Le stazioni di ricarica veloce Tesla apriranno anche in Italia. Dieci in tutto quelle previste, tra cui quella già annunciata di Dorno, sulla Milano-Serravalle. Quello di Dorno sarà il primo supercharger italiano ed è prossimo all’inaugurazione,  programmata per il mese di luglio. Gli altri punti di rifornimento saranno localizzati a Genova, sulla A9, in direzione Svizzera, a Torino, Verona e Venezia-Mestre. In direzione opposta le località servite dalla rete di ricarica Tesla saranno Bolzano, Verona, Bologna, Firenze e Roma.
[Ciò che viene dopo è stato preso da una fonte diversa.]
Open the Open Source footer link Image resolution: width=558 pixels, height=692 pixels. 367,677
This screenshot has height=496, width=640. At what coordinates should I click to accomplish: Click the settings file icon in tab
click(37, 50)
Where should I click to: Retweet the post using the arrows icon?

Per quanto riguarda i tempi, stando alle prime indiscrezioni trapelate, già entro la fine del 2014 in Italia dovrebbero vedere la luce tre stazioni di ricarica, molto probabilmente si tratterà di quelle previste a Venezia, Bologna e Firenze. L’espansione della rete di ricarica Tesla potrebbe rappresentare una svolta per la diffusione delle auto elettriche in Europa. Al momento la tecnologia Tesla offre infatti le migliori prestazioni a fronte di tempi di rifornimento ridotti. Per il pieno di una Tesla Model S sono sufficienti 75 minuti. A capacità completa, l’auto è in grado di assicurare un’autonomia di circa 400 chilometri.

Proprio in virtù della tecnologia all’avanguardia di cui dispone, l’invito di Tesla agli altri costruttori per realizzare uno standard universale per la ricarica è stato prontamente accolto dalle altre case automobilistiche.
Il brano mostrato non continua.